What was the smoking gun

Two stacked guns, one per failure layer:

For "why the 2080 Ti keeps dying": the dmesg line vfio-pci 0000:0a:00.0: Unable to change power state from D3cold to D0, device inaccessible, plus /sys/bus/pci/devices/0000:00:03.1/reset_method being pm only. Together those say: the card cannot wake from D3cold, and the kernel has no working slot or bus reset available, so soft recovery is impossible. Cold boot only.

For "why transcoding was actively failing today, on the K620 path": the gpu-watchdog journal showing total failures: 99 cycling through soft-recovery attempts, paired with the user-visible FFmpeg exited with code 143 (SIGTERM = 128 + 15). The watchdog was the agent of failure, not the GPU.
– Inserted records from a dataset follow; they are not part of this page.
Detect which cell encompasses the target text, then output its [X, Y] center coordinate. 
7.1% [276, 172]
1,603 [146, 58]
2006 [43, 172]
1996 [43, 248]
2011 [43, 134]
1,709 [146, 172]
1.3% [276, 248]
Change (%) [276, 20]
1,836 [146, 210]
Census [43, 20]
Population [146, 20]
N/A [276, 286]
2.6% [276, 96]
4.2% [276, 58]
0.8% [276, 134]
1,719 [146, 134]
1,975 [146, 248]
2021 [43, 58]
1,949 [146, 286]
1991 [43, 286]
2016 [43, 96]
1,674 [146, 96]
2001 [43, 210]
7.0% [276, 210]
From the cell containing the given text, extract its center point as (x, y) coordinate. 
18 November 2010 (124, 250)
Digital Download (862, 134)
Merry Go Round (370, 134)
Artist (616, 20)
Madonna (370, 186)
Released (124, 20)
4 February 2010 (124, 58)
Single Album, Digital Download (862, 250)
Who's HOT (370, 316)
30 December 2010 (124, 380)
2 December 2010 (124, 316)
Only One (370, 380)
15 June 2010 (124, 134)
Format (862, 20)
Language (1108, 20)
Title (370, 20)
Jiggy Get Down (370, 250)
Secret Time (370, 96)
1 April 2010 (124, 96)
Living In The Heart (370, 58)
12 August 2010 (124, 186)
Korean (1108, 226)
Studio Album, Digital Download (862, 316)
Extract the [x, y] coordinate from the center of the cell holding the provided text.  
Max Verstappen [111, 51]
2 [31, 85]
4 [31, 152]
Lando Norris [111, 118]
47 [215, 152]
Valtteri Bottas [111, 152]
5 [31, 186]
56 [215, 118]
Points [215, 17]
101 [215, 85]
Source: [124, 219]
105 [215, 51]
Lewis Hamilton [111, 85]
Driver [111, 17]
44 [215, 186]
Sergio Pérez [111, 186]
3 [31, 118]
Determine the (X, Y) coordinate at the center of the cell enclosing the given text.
Bonus surprise: the HA-driven start launching QEMU without any -device vfio-pci flags despite the config and qm showcmd both saying it should. tr "\0" "\n" < /proc/<pid>/cmdline | grep -c vfio-pci = 0 is a clean one-line test for that condition. A plain qm stop && qm start worked around it.

Patterns worth keeping

  • The pcie reset taxonomy is real. Before chasing soft recoveries, read /sys/bus/pci/devices/<bridge>/reset_method. If it only has pm, the kernel cannot do anything beyond power-cycling D-states, and that is exactly the path that just failed. Cold boot the host.
  • A watchdog tuned for one card model is hostile on a different model. The K620 fallback path was not even broken in itself, it was being killed every 60s by recovery logic written for a different card. Gate destructive recovery on actual hardware identity.
  • qm migrate refuses hostpci VMs; the failover hookscript expects to add hostpci at start time. Strip the lines from the config file directly with sed, do not use qm set (it deadlocks against the hookscript's own config lock).
  • HA on a hostpci VM has a cmdline-cache quirk. If a guest comes up after HA-driven migration and reports no GPU, tr "\0" "\n" < /proc/<qemu_pid>/cmdline | grep -c vfio-pci. If it returns 0, plain qm stop && qm start fixes it.
  • ICMP is not a liveness check for the jellyfin VM. Ping fails (UFW), but TCP and HTTP work fine. curl http://192.168.1.170:8096/health is the right probe.
  • nvidia-smi must always be wrapped with timeout. A hung GPU hangs nvidia-smi indefinitely otherwise, and anything that calls it becomes a wedge in the recovery path.

Open follow-ups

  • The HA-cached-cmdline quirk is captured but not investigated. A guard would be a post-start hookscript that diffs qm showcmd <vmid> against /proc/<pid>/cmdline and screams if hostpci is missing.
  • The K620 passive-mode change was deployed and the active-path is verified live, but the passive path itself was code-reviewed rather than exercised. Live test deferred because it requires another forced HA failover.
  • If pcie_aspm=off alone does not hold the card under sustained load, the next escalation is vfio-pci disable_idle_d3=1 as a module option. The structural fix is a workstation-class card with proper FLR.
  • The K8s-flavored runbooks/jellyfin-transcoding-ffmpeg.md page is stale. Jellyfin moved to a VM in March. That page should be re-aimed at the native-on-VM install or split into a separate runbook.